One interesting thing however is that Mule now supports the Correlation Identifier pattern. this permits end-to-end monitoring of business flows with time breaks (getting out of Mule ESB and back again). Examples :
- Request-Reply over an asynchronous transport (JMS, flat file, etc.)
- An invoice is received after an order is sent, and we want to monitor the all as a unique business flow
High Availability (HA)
Before this new feature, HA had to be tooled up with custom JMS persistence. Different instances of Mule ESB then stored messages in JMS on critical points of the flow, using the Wire Tap pattern. Until JMS became the single point of failure, and so on.
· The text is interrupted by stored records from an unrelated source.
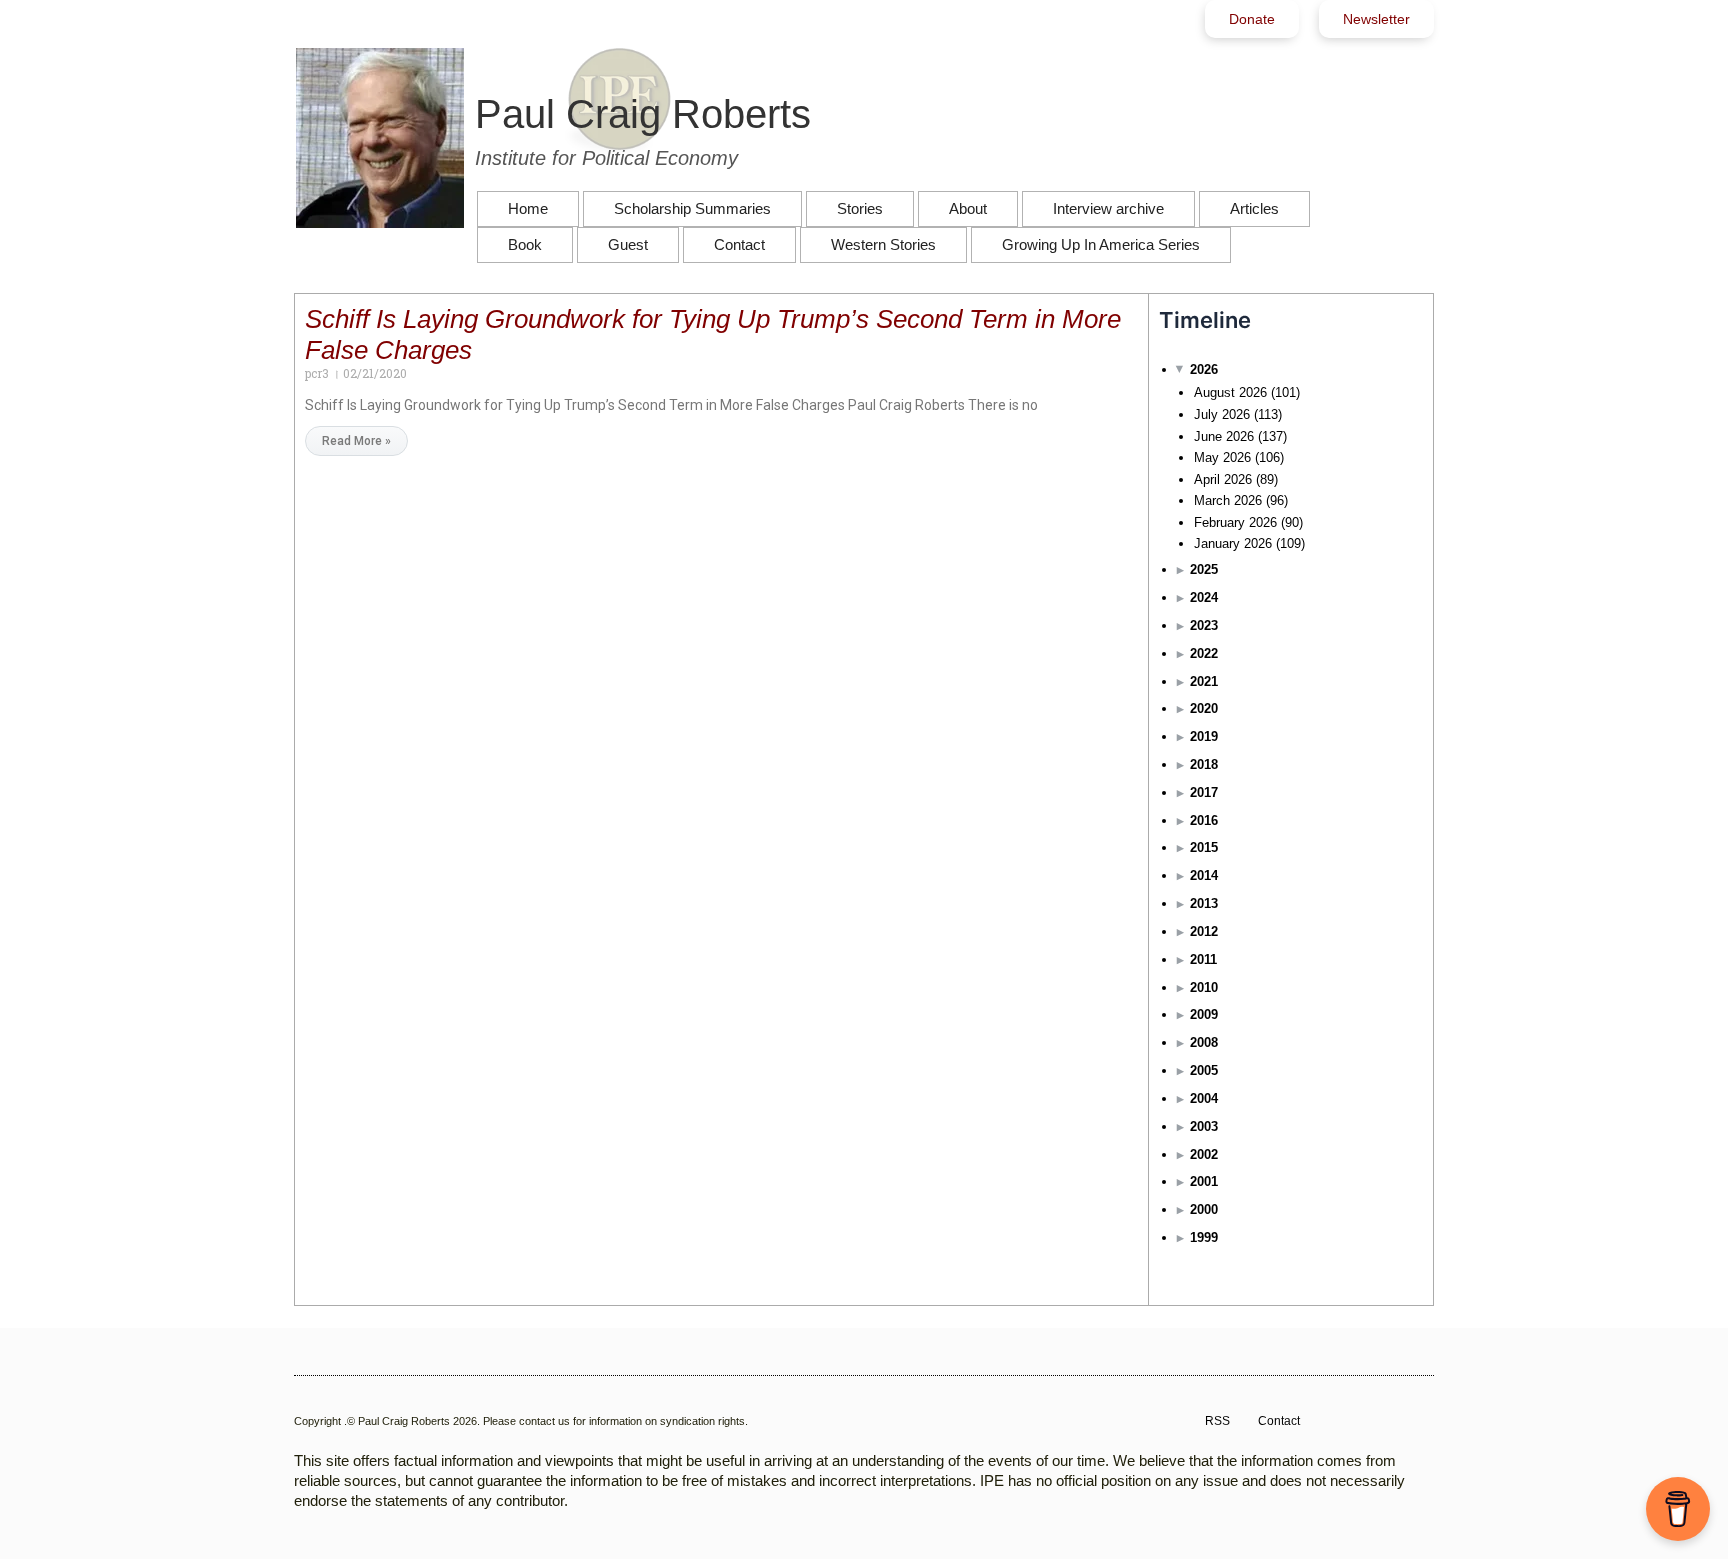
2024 (1204, 597)
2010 (1204, 987)
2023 (1204, 625)
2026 (1204, 369)
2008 (1204, 1042)
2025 (1204, 569)
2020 (1204, 708)
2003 (1204, 1126)
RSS (1217, 1421)
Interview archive (1108, 208)
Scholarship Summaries (692, 208)
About (968, 208)
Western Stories (883, 244)
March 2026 (1228, 500)
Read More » (356, 441)
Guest (628, 244)
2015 (1204, 847)
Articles (1254, 208)
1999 (1204, 1237)
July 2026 (1222, 414)
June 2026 (1224, 436)
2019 (1204, 736)
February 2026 (1235, 522)
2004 (1204, 1098)
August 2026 (1230, 392)
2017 (1204, 792)
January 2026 (1233, 543)
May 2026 (1222, 457)
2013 (1204, 903)
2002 (1204, 1154)
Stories (860, 208)
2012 (1204, 931)
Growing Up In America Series (1101, 244)
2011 (1203, 959)
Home (528, 208)
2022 (1204, 653)
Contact (739, 244)
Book (525, 244)
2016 (1204, 820)
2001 (1204, 1181)
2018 (1204, 764)
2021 (1204, 681)
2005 (1204, 1070)
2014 (1204, 875)
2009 (1204, 1014)
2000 (1204, 1209)
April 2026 (1223, 479)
Announced in the roadmap last year, Mule HA is finally here. All these improvements have a price: unless you buy an Enterprise Edition of Mule, you will have to build HA the old way. The new solution offer an active/active clustering across several nodes as follows:
Here is how it works:
- At design-time, use queue-based transport to activate save points. A developer should place a save point at each critical point of the flow, using queues such as the internal transport, JMS, SEDA, etc.
- HA relies on Gigaspaces distributed memory to persist messages and other components states. Gigaspaces is embedded on each node of the cluster
- using save-points enables internal re-load-balancing. This is particularly useful for SEDA-based flow, where the processing can be automatically distributed on workers within the cluster
- Polled resources as flat files, FTP and JDBC are shared across the cluster and automatically available to only one node at a time
Conclusion
During the event, MuleSoft also presented two other new products :
- Mule Studio is an Eclipse-based environment that accelerates Mule developments
- Mule iON is a PaaS platform that offers no more no less than a new deployment option for your flows.
With new mechanisms as persistence (Message Store/Message History), and Correlation Identifier, Mule ESB is extending its initial role. Even if MuleSoft don't communicate on it, and rather highlights integration with external BPM engines, it is getting closer to BPM.
Mulesoft and the community have done a great job in one year. From my point of view, Mule keep its title of most popular ESB. It is very close to fill the gap with vendor's ESBs, providing as many features, but in a lightweight fashion and for a lightweight price per CPU.